Tanderagee and Gilford railway station was opened in 1852 to serve the villages. It closed in 1965.

==Education==
There are two schools in the area: Gilford Primary School and St John's Primary School. The schools are within the Southern Education and Library Board area.
There is a nursery located in Gilford Primary School.

==Sport==

Gilford Boxing Club has produced a number of All-Ireland winners. It is situated in the old church hall beside Gilford chapel.

Gilford Crusaders Football Club play in the Mid-Ulster Football League. Their badge depicts a Christian Crusader with a sword and shield. The clubs' home matches take place at Woodlands Park. Gilford Crusaders won the coveted Mid-Ulster Cup in 1935.

Millpark Cricket Club was a cricket club in Gilford, County Down, that last played in Section 2 of the NCU Senior League.

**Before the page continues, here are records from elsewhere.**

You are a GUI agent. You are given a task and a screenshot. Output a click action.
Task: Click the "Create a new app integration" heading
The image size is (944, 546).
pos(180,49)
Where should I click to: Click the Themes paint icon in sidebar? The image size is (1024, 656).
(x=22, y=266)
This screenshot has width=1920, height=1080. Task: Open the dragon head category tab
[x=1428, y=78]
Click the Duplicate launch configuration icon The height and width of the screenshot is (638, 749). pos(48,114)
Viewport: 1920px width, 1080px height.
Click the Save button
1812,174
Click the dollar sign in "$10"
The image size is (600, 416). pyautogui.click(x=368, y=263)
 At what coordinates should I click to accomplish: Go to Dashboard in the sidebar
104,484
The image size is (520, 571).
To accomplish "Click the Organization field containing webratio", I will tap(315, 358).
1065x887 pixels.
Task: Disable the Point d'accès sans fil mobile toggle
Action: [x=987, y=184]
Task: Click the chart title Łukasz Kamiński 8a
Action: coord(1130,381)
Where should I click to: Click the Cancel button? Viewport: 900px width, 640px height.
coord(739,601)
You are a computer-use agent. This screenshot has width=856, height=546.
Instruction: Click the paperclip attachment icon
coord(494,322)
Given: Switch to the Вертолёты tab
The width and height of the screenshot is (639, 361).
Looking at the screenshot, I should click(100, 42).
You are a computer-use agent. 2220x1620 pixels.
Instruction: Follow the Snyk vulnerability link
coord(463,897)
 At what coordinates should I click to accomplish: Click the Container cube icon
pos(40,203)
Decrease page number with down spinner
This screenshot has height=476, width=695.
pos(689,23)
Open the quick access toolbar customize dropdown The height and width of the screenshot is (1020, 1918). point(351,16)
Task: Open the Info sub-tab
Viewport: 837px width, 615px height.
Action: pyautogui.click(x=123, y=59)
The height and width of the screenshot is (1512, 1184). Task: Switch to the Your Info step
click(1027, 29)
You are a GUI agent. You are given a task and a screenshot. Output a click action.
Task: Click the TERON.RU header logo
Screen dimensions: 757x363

The club, originally based at Millpark, an area located between Gilford and Banbridge, moved the short distance to its second and final home Banford Green, in 1969.[1] In 2017, the club merged with Donaghcloney Cricket Club under the name Donaghcloney Mill Cricket Club

The local GAA club serving Gilford is Tullylish GAC, with its home ground, Páirc na nÓg. Tullylish GAC represents the broader Tullylish area, The club actively competes in the County Down Leagues and offers a comprehensive structure for Gaelic football, with teams available from under 6 to senior levels. For hurling and camogie, Aghaderg Gaelic Athletic & Ballyvarley Hurling Club serves as the nearest club that offers those codes, and is located approximately three miles from Gilford.

==People==
- Charlie Gallogly (1919–1993) was a professional footballer in England
- Jude Hill (b. 2010), child actor known for his lead role in Kenneth Branagh's film Belfast (2021).